Return each line of the records below that contains the string "icon".

:: MATERIAL SUPPLIED ::

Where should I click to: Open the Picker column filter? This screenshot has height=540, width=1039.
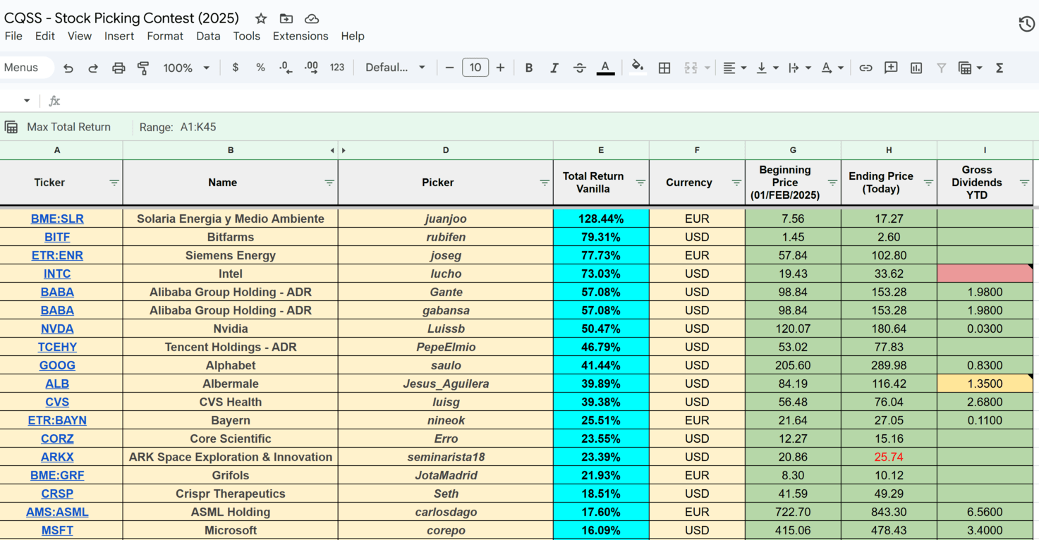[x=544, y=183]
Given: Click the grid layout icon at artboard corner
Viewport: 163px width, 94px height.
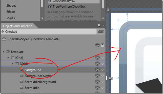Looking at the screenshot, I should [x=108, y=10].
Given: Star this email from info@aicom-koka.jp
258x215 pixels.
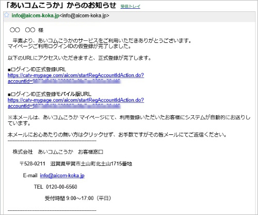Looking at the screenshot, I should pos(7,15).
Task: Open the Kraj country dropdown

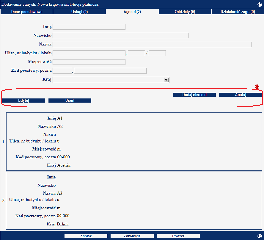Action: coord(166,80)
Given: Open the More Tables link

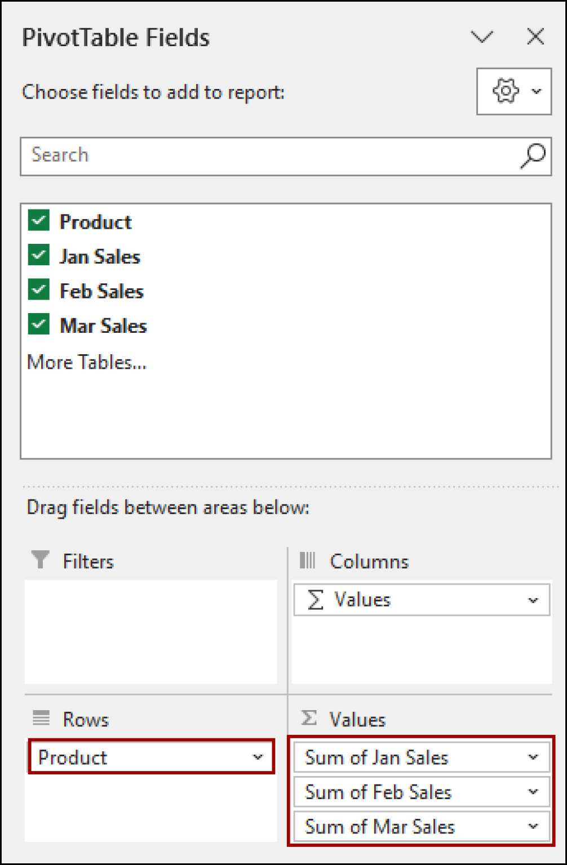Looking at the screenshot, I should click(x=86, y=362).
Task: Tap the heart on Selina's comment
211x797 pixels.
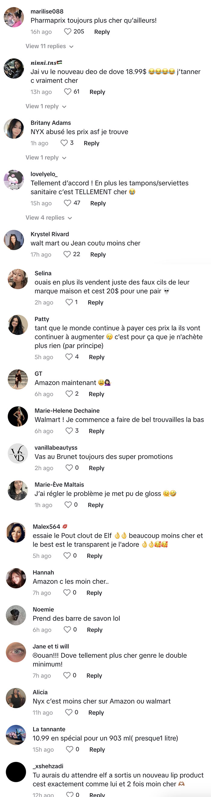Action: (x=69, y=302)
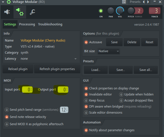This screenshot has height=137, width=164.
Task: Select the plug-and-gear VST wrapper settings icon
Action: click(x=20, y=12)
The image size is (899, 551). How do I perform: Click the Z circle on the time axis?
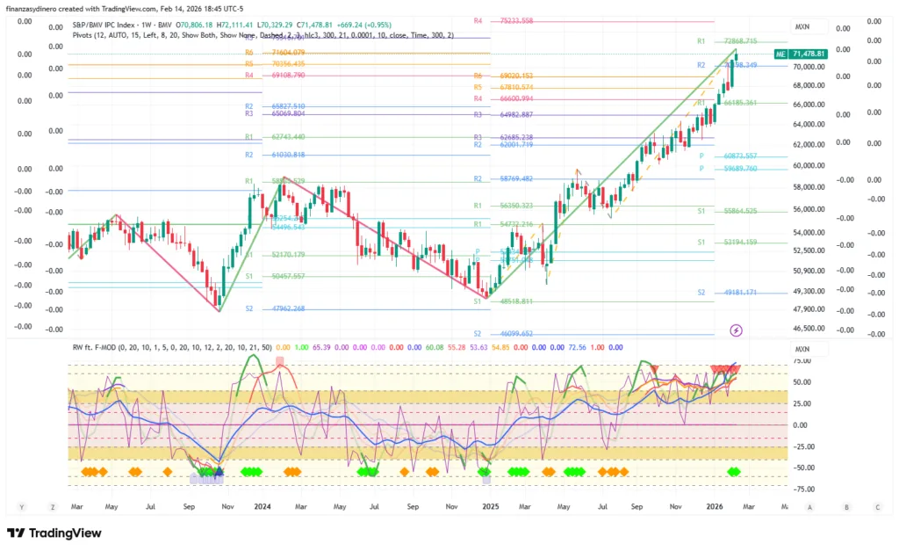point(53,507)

:::

§ **RESPONSE BELOW**
Given: Click the grid layout icon at artboard corner
Task: Select the plug-and-gear VST wrapper settings icon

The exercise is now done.